Thinking process: Provide a brief analysis for each document, taking into account both the answer content and the retrieval goal.
Filter documents: After your thought process, generate an index list of documents indicating which documents to keep.
Information filtering status
Now, please address the following questions:
Objective of the current step: {objective} (only applicable in [Planning] mode)
Question: {question}
Documents: {documents}
Information filtering output
Thinking: <Analysis of each document>
Action: [<selected document ID>]
Decision Maker
The decision maker’s state space is: S3 = {q, Accumulated Documents, Roadmap}
Its main responsibility is to evaluate the reasoning progress based on the current state and decide whether further retrieval is needed or to directly generate the final answer. Its action space includes the following two possible operations:
Its output format is as follows:
Thought: <Analysis of current progress and goals>
Action: { [Retrieval] <subquery content >, or [LLM] }
Example
Through the dynamic evaluation and decision-making of the decision maker, the system can flexibly adjust the retrieval and generation processes in a multi-step reasoning strategy to ensure that complex questions are answered comprehensively and accurately.
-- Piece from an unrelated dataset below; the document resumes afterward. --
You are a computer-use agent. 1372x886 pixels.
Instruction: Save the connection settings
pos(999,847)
The corresponding prompt is as follows:
You are an intelligent assistant responsible for determining the next appropriate action based on the existing documents, plan, and question provided. You have access to a large language model (LLM) to answer questions, and a retrieval system is used to collect additional documents. Your goal is to decide whether to write a query to retrieve relevant documents, or use the LLM to generate a comprehensive answer based on the existing documents and plan.
instruction:
1. **Evaluate existing documentation**: Evaluate whether the existing documentation is sufficient to answer the question.
2. **Follow the Plan**: Understand the next steps outlined in the plan.
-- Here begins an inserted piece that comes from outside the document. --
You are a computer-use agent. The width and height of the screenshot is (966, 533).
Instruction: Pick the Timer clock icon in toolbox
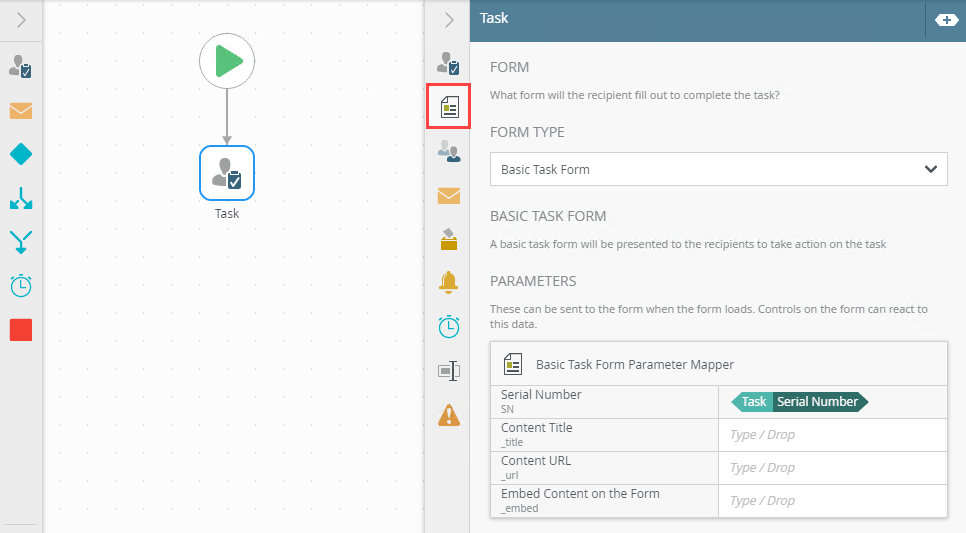click(21, 286)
3. **Decision categories**:
- If the existing documents are insufficient and additional searches are required, please respond:
[Retrieval] 'YOUR QUERY HERE'
- If the existing documentation is sufficient to answer the question, please respond:
[LLM]
4. **Focus on action**: Don’t answer questions directly; focus on identifying the appropriate next actions based on existing documents, plans, and questions.
Decision maker status
Now, please deal with the following issues: Existing documents: {accumulated documents}
Roadmap: {roadmap}
Question: {question}
Output for decision makers
Think: [your analysis of the current situation (requires searching for additional information or using LLM to answer)]
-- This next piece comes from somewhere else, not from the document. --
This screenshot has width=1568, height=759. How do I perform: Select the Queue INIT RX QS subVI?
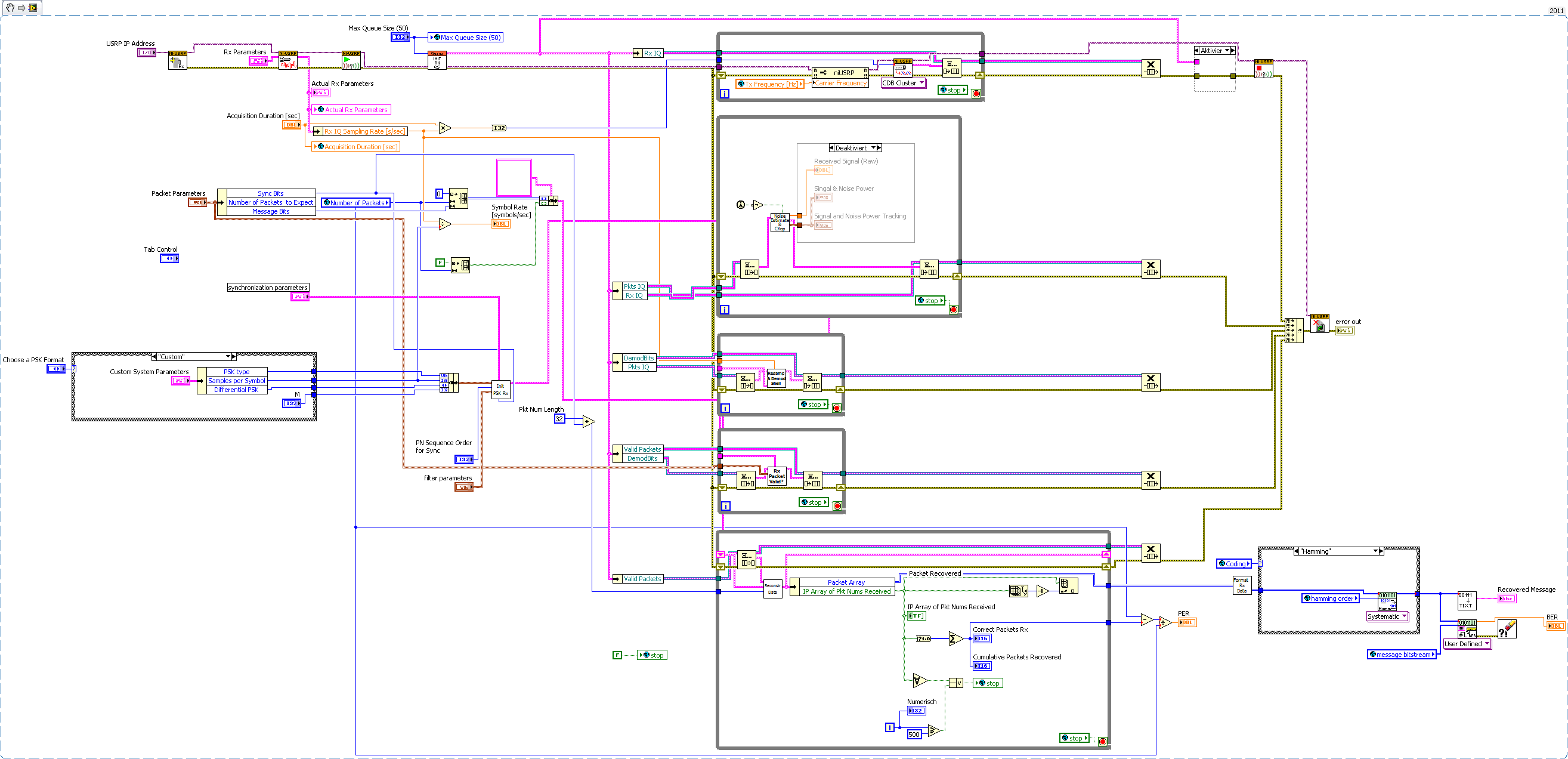point(437,60)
Action: [Decision based on analysis ([Retrieval] <subquery content> or [LLM] )]
Summarize
By introducing a multi-agent collaborative RAG optimization solution, the limitations of traditional RAG technology in dealing with diverse problems have been successfully resolved. However, this design is more dependent on the capabilities of the model, especially the accuracy of the Reasoning Router. Once the Reasoning Router makes an incorrect judgment, the final result may not be as expected. Therefore, if resources permit, you can consider using a small 7B model for fine-tuning to improve the performance of the Reasoning Router.